Albumin is a globular protein with many functions – one function is to bind (non-specifically) to lipids in blood, including cholesterol and its fractions (HDL and LDL). Therefore, reduction in the total albumin concentration in blood can result in a change in the amount of cholesterol held within cells versus released into circulation (cholesterol efflux). This causes circulating cholesterol to rise. Indeed, low serum albumin is itself considered a risk factor for cardiovascular disease and stroke. Notably, albumin reduction to even lower levels (below 25 g/L) were reported by Momenta in their Nipocalimab clinical trials (corporate deck dated November 2019, Appendix) but we have not had reports of an impact on total cholesterol with this drug.
One thing to consider in passing is that Momenta claims their anti-FcRN specifically binds the IgG binding site and does not bind the albumin. This suggests that specificity may not be enough here to prevent an impact on albumin levels and, potentially, increase cholesterol. That would be a worst-case scenario- a drug class effect. As Jacob Pleith wrote a few weeks ago, “Immunovant’s decision yesterday to pause clinical trials of IMVT-1401 … sent ripples through the anti-FcRn space..”. In response to the Immunovant hold, Argenix quickly noted that they measured total cholesterol, HDL and LDL in two separate trials of Efgartigimod and saw no impact. So yes, the news caused ripples.
Level 3 – The indication.
A reasonable conclusion is that the problem is indication-specific, and indeed this was the assumption made until the announcement this week that the WAIHA trial was also paused along with the Graves Disease trial.
Graves is a thyroid condition and is associated with elevated cholesterol levels itself. Therefore, the combination of a drug effect on top of the disease effect causes concern. The measured increases were modest – LDL-C increased by ~ 65% in the 680mg dose, ~40% at the 340mg dose, and ~25% in the 255mg dose – but this was after only 12 weeks of treatment, in an indication that would likely require life-long chronic dosing. One might just shrug and say “pravastatin is free” so just give them statins and get on with it. That’s not a bad proposition for these patients.

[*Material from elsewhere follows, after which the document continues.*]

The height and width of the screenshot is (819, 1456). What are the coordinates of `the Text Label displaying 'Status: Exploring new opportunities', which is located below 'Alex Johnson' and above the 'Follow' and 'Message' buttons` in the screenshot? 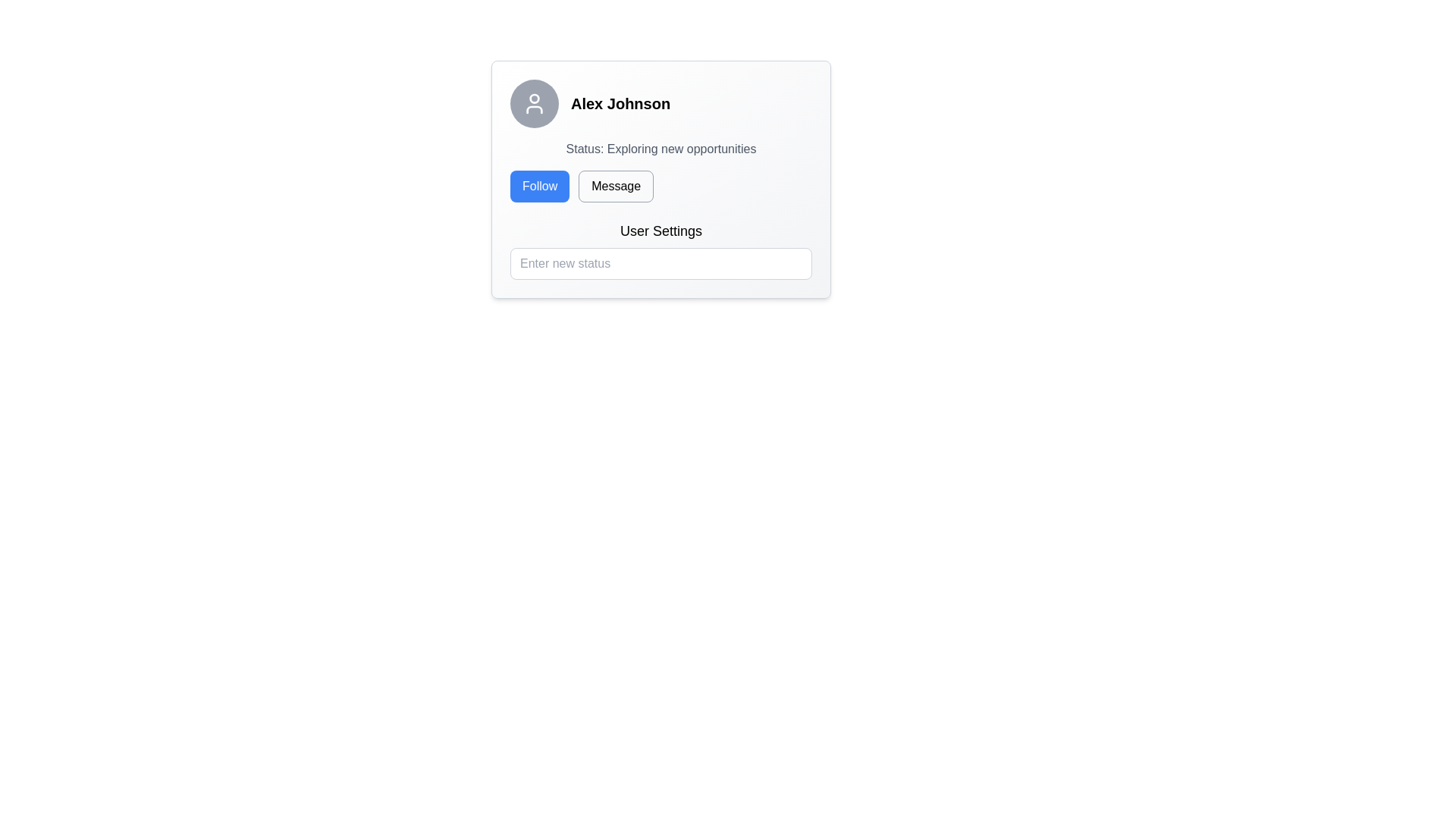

All of this would make sense: the drug decreased circulating albumin, causing cholesterol to rise, in patients already at cardiovascular risk … but why stop the WAIHA trial? We have to await more data from the competing programs in other diseases to fully understand what is happening,
In the meantime, a prediction: the hold is in place while the company gets its regulatory ducks in a row, which is a smart de-risking move, then that hold will be lifted.